● Stored entries:
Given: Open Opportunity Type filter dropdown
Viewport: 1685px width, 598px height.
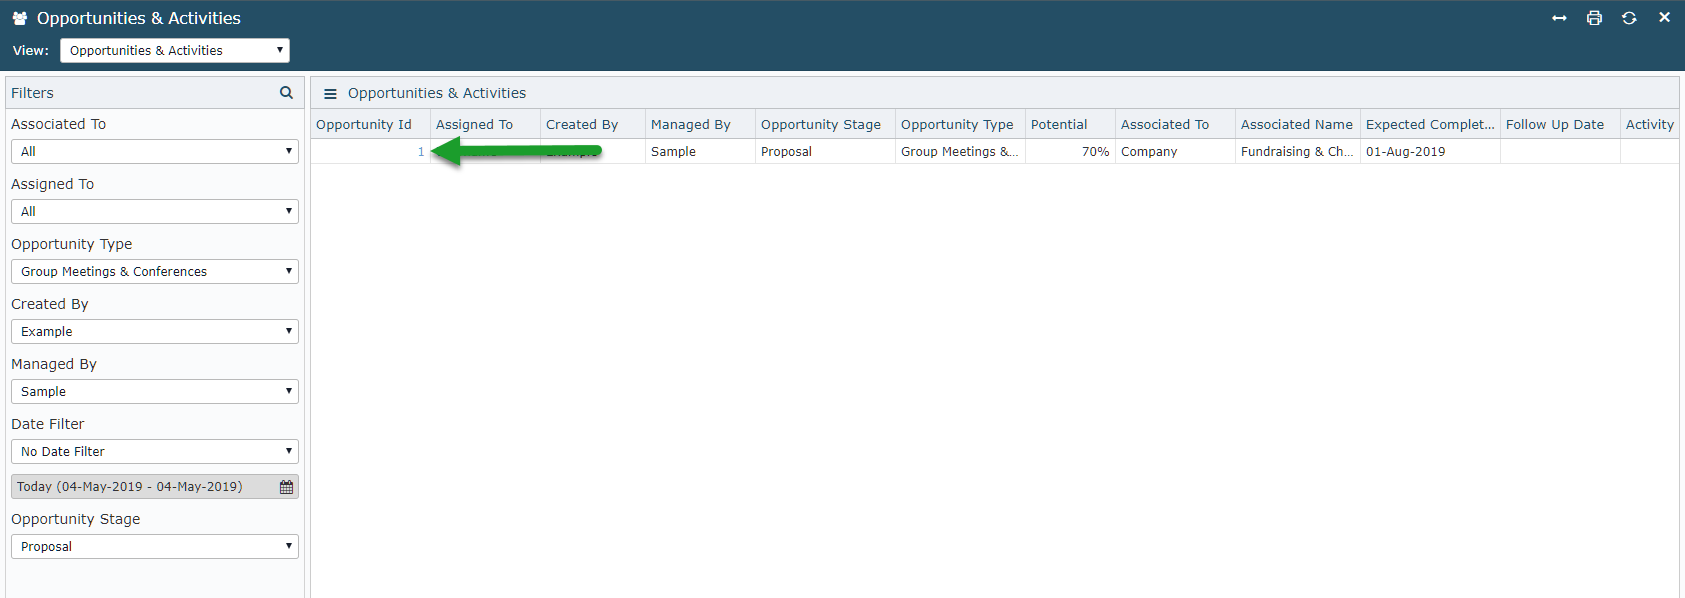Looking at the screenshot, I should (x=154, y=271).
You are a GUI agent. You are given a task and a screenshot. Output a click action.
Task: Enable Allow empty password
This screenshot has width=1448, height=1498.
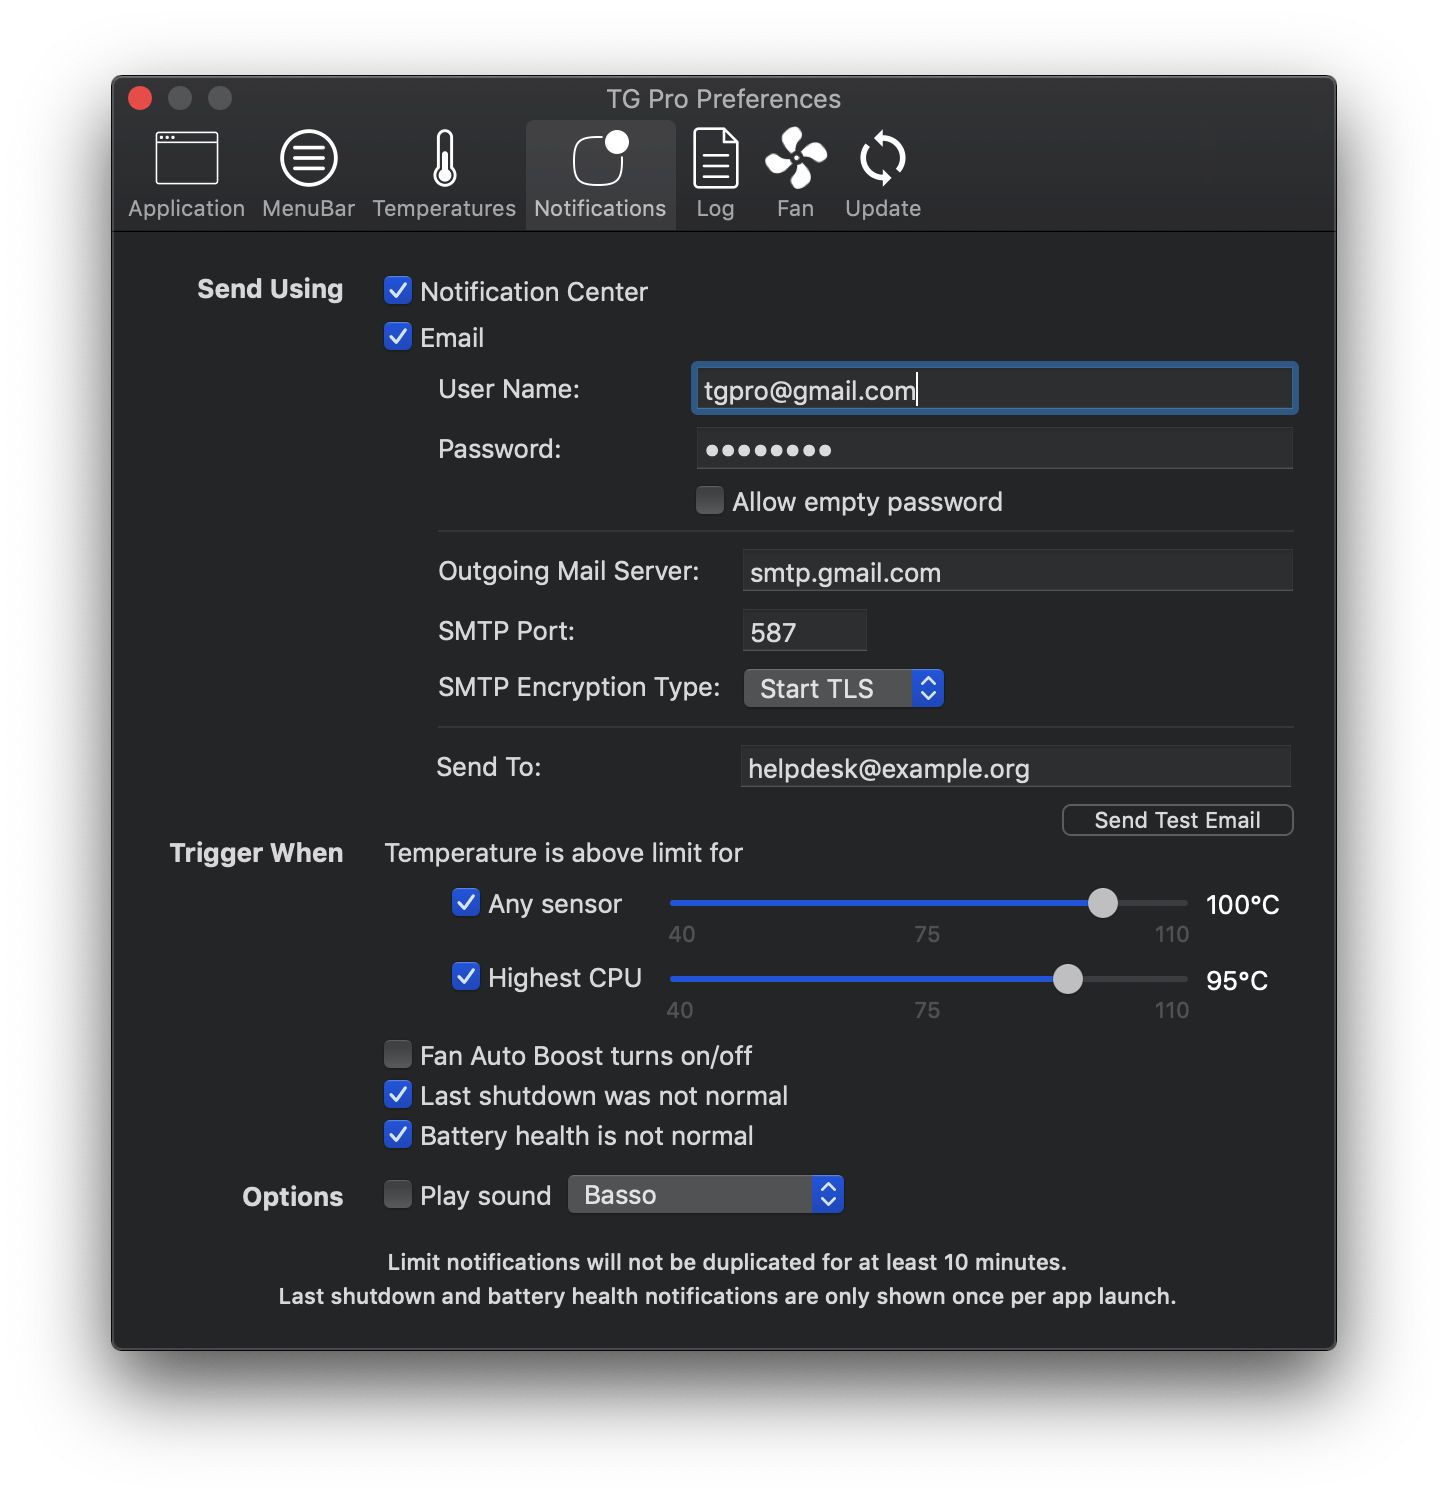pyautogui.click(x=709, y=500)
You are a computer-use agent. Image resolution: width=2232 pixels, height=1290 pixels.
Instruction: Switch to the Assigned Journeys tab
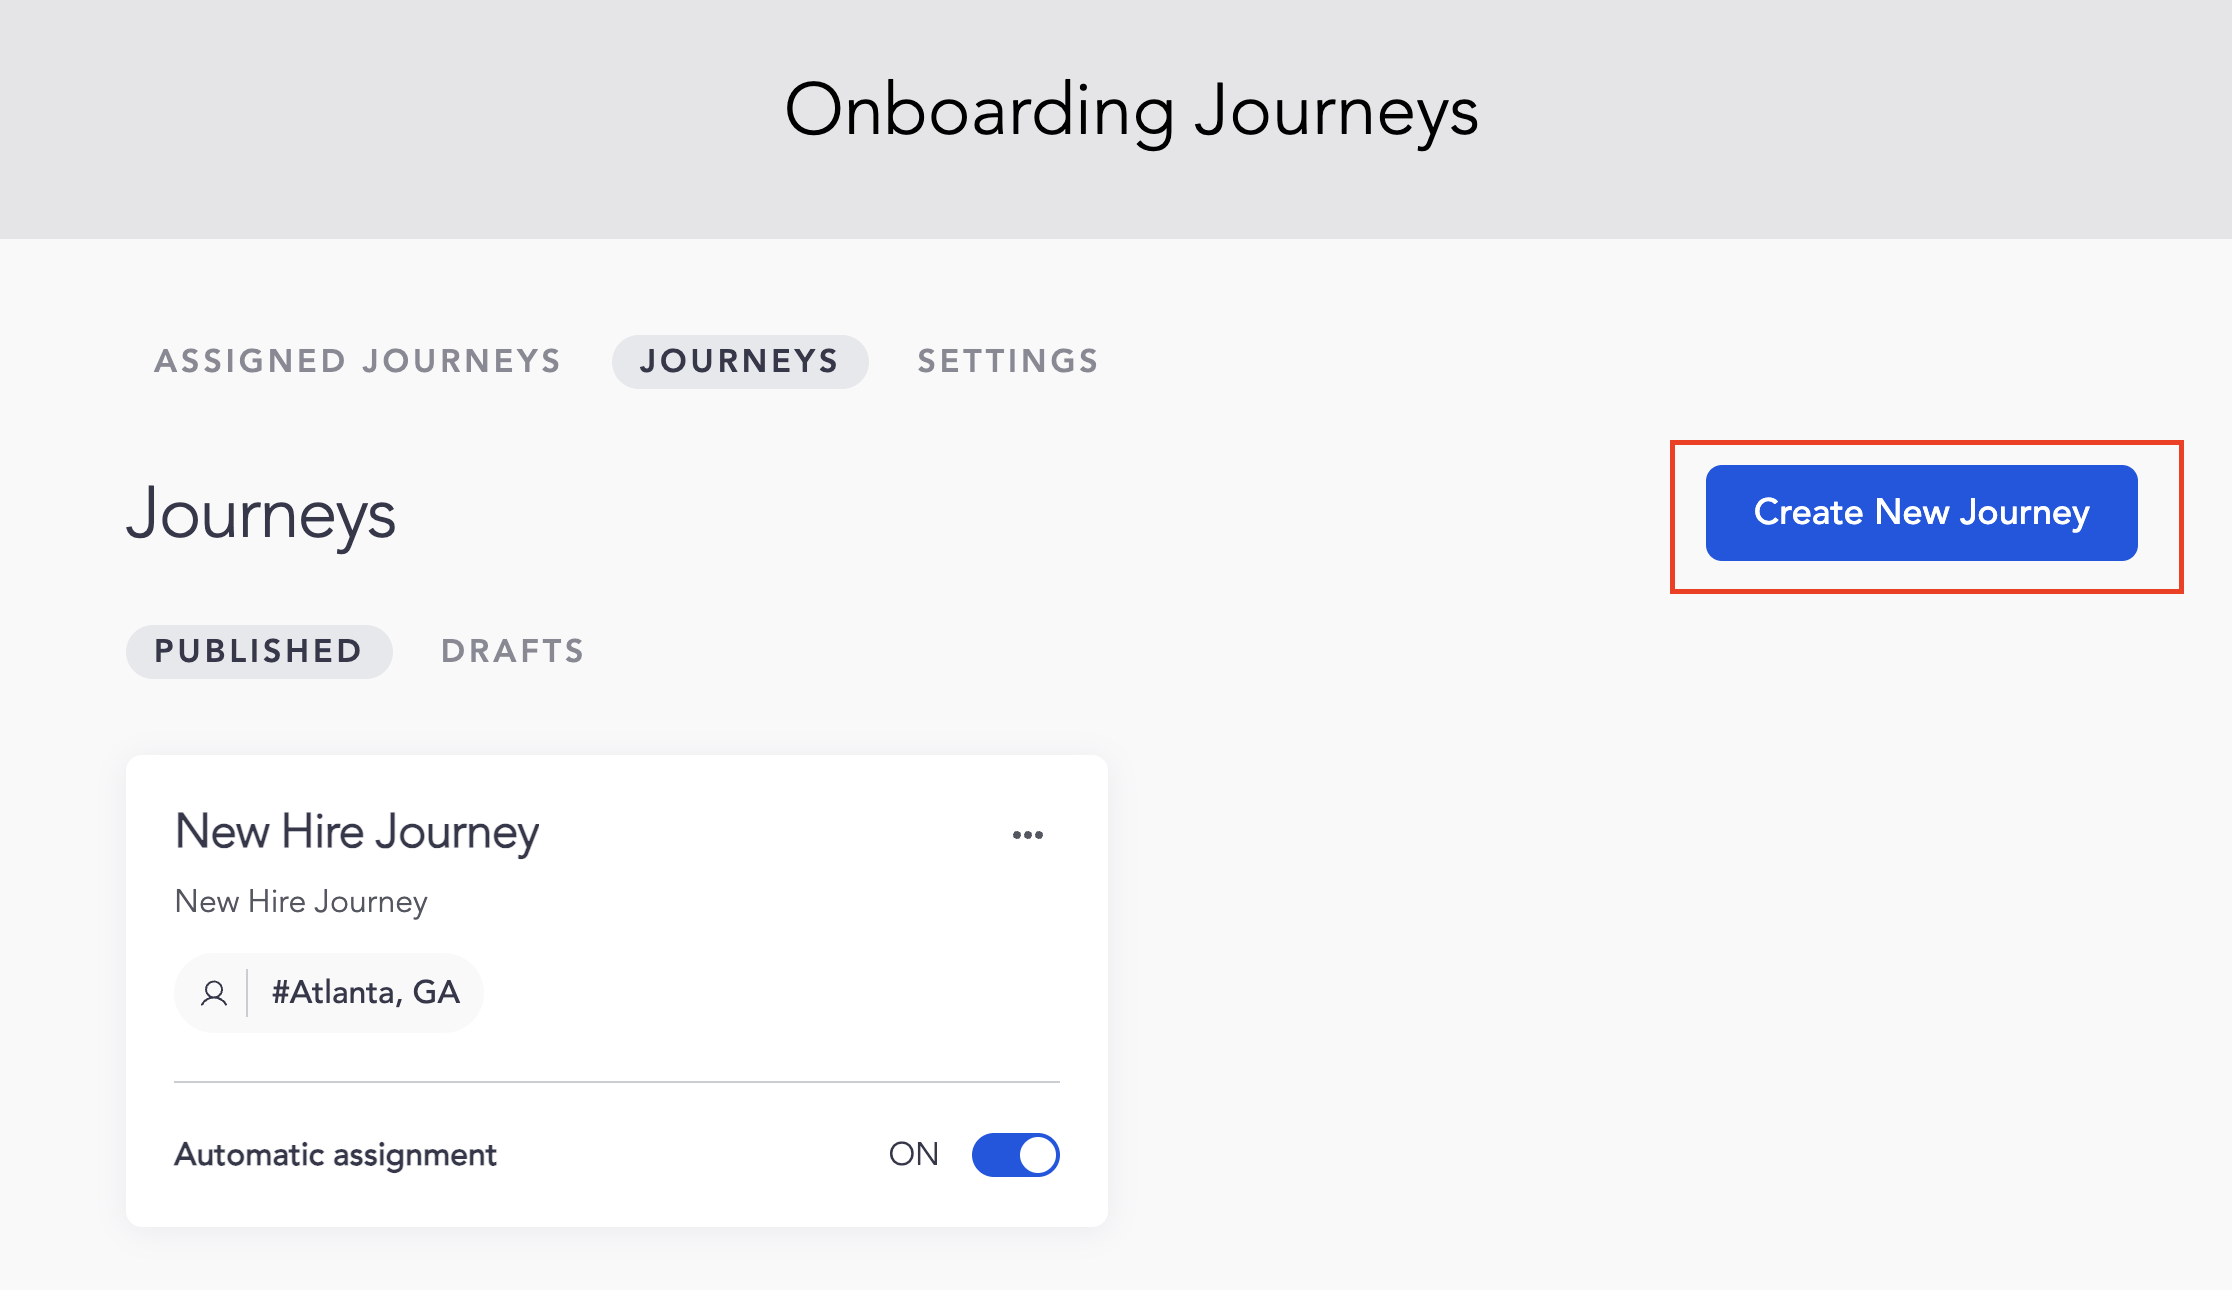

● What to produce:
Turn every line of the records above into a numbered list, skipping blank lines. Leave out the pictures.

● Exercise output:
1. Given: Open Opportunity Type filter dropdown
2. Viewport: 1685px width, 598px height.
3. Looking at the screenshot, I should (x=154, y=271).
4. You are a GUI agent. You are given a task and a screenshot. Output a click action.
5. Task: Enable Allow empty password
6. This screenshot has width=1448, height=1498.
7. pyautogui.click(x=709, y=500)
8. You are a computer-use agent. Image resolution: width=2232 pixels, height=1290 pixels.
9. Instruction: Switch to the Assigned Journeys tab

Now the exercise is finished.